- [Compiti ed esercizi]:
a - Rispondi alle domande seguenti sul brano sui centri antiviolenza durante il lockdown:
(i) Quanti centri antiviolenza riunisce la rete nazionale D.i.Re?
(ii) In quale anno è stato fondato il CADMI?
(iii) Quante donne circa sente in un anno il centro di Milano?
b - Prosegui il brano sui centri antiviolenza durante il lockdown, partendo dopo la sua ultima frase.

- [Brano da esaminare]:
----------

Durante i lunghi mesi di lockdown, le attività dei centri antiviolenza e dei collettivi che si occupano di contrasto alla violenza di genere non si sono mai fermate. Pur dovendo rimodulare i propri interventi, hanno continuato a garantire la loro presenza e la loro professionalità. Il lavoro che svolgono è fondamentale, perché la violenza maschile contro le donne è un fenomeno esteso e strutturale, che la pandemia, l’incertezza sul futuro e la convivenza forzata hanno contribuito ad aggravare. Secondo i dati diffusi dalla rete nazionale D.i.Re, che riunisce 80 centri antiviolenza, dopo un primo, iniziale calo delle richieste, i contatti hanno registrato un aumento complessivo, anche nel numero di donne che si sono rivolte per la prima volta ad un centro antiviolenza per chiedere supporto: dal 6 aprile al 3 maggio, sono state 979, il 33% del totale (2.956). La percentuale era di poco inferiore nel periodo di rilevazione precedente (2 marzo – 5 aprile 2020), quando i “nuovi” contatti sono stati 836, il 28% del totale (qui, i dati sulle chiamate arrivate tramite il numero nazionale 1522 raccolti dall’Istat).
“Solo noi del centro di Milano dal 3 di marzo a oggi abbiamo sentito 355 donne, cioè affiancate, tieni conto che noi in un anno ne sentiamo circa 800 e poi ne seguiamo nei loro percorsi di uscita dalla violenza mediamente 500 all’anno. Ora siamo già a 355, con 88 nuovi accessi, con 88 donne che prima non si erano mai rivolte al centro” mi ha raccontato qualche settimana fa Cristina Carelli, consigliera di D.i.Re e coordinatrice generale del CADMI (Casa di Accoglienza delle Donne Maltrattate di Milano), il primo centro antiviolenza fondato in Italia nel 1986 all’interno dell’UDI. “Secondo noi ha contribuito molto la comunicazione che abbiamo diffuso: noi del CADMI – ma in generale come rete D.i.Re – siamo partite da subito con una nostra campagna di informazione, autonoma rispetto a quella istituzionale, diretta a tutti e tutte ovviamente, sia alle donne ma anche a chi sta attorno alle donne e all’opinione pubblica, dicendo sostanzialmente ‘noi ci siamo’”, prosegue Cristina. Era e rimane fondamentale far sapere alle donne che non sono sole, che i percorsi intrapresi insieme non si interrompono.

----------

- [Informazioni estratte]:
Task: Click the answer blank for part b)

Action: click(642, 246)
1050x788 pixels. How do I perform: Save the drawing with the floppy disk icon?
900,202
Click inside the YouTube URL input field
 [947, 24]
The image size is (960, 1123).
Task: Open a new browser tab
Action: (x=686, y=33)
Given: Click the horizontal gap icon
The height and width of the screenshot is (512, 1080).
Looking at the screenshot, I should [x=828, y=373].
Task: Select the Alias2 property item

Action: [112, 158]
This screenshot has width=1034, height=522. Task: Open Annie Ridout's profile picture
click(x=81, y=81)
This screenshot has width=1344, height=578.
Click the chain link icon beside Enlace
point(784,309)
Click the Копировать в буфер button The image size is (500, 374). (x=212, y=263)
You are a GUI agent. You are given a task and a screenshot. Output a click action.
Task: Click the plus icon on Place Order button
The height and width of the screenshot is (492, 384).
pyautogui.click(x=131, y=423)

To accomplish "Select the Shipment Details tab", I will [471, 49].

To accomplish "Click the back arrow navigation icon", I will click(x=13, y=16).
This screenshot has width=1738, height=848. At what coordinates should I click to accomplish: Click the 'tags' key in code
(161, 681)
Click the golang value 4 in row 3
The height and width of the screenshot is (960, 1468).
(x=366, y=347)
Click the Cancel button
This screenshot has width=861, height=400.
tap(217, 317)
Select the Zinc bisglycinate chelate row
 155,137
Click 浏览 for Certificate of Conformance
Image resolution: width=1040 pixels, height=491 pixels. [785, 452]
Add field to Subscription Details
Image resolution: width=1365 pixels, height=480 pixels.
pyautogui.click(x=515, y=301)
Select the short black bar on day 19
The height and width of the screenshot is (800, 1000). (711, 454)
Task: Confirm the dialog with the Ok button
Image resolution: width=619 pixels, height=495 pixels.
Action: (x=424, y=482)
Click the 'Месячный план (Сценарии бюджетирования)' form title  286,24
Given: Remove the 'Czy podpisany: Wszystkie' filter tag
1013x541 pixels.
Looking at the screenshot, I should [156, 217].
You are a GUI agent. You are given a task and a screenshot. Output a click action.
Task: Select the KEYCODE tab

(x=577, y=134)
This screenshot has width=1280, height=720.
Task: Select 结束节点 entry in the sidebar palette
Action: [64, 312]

----------

- [Risposte per compito]:
a -
(i) La rete nazionale D.i.Re riunisce 80 centri antiviolenza.
(ii) Il CADMI è stato fondato nel 1986.
(iii) In un anno il centro di Milano sente circa 800 donne.

b -
Certo, è stato necessario ripensare le modalità di intervento, trasferendo molto del lavoro online: colloqui telefonici, via WhatsApp, Skype o tramite Zoom sono entrati a far parte della routine quotidiana, diventando uno strumento importante per mantenere relazioni e contatti, anche se a distanza. In caso di necessità, le operatrici del CADMI hanno continuato a garantire accoglienze fisiche. Il lavoro, dunque, non solo non si è arrestato, ma è incrementato: per questo, il CADMI ha lanciato una campagna di sensibilizzazione e raccolta fondi, #laviolenzanonsiferma, “perché le risorse istituzionali, che vengono dal nazionale e passano poi alle Regioni (in base alle disposizioni della L. 119/2013 n.d.r.), sono poche, vengono mal distribuite, sono sempre in ritardo. In particolare, noi di Milano abbiamo fatto una scelta politica forte: la Regione Lombardia distribuisce fondi soltanto ai centri che forniscono il codice fiscale delle donne che affiancano. Poiché noi siamo assolutamente fedeli ai valori fondanti la nostra metodologia, che hanno come presupposto il rispetto dell’anonimato e della segretezza, ovviamente ci rifiutiamo di fornire il codice fiscale e siamo state in qualche modo punite, è da giugno 2019 che siamo fuori dai finanziamenti.”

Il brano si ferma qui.